Task statement:
An exact copy of every entry is the answer here, with no pictures.

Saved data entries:
Start of Block

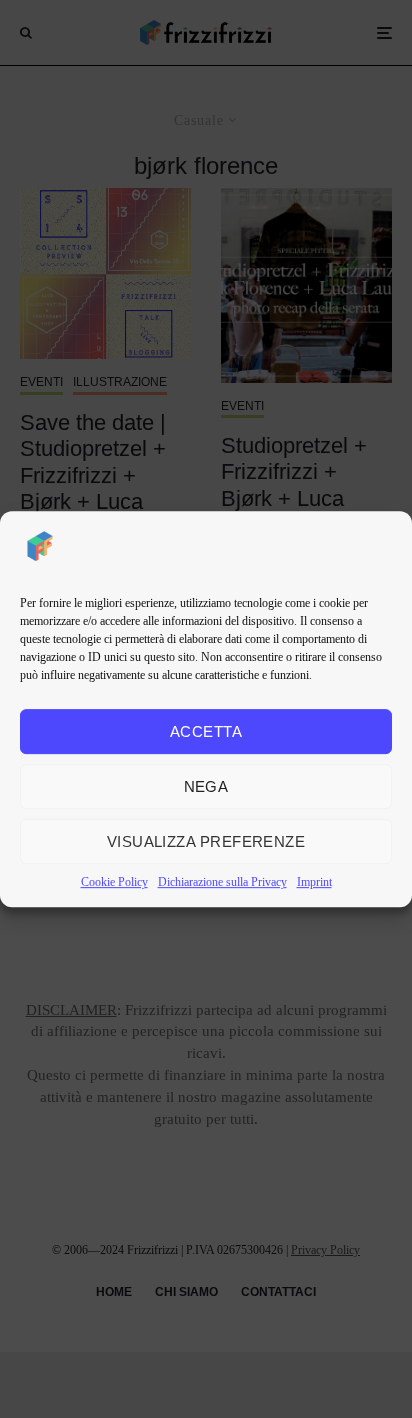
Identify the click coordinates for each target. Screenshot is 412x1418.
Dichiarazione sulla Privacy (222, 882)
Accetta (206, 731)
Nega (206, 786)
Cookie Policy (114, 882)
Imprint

End of Block

Answer to this exercise:
Identify the click coordinates for each target. Screenshot is 412x1418.
Dichiarazione sulla Privacy (222, 882)
Accetta (206, 731)
Nega (206, 786)
Cookie Policy (114, 882)
Imprint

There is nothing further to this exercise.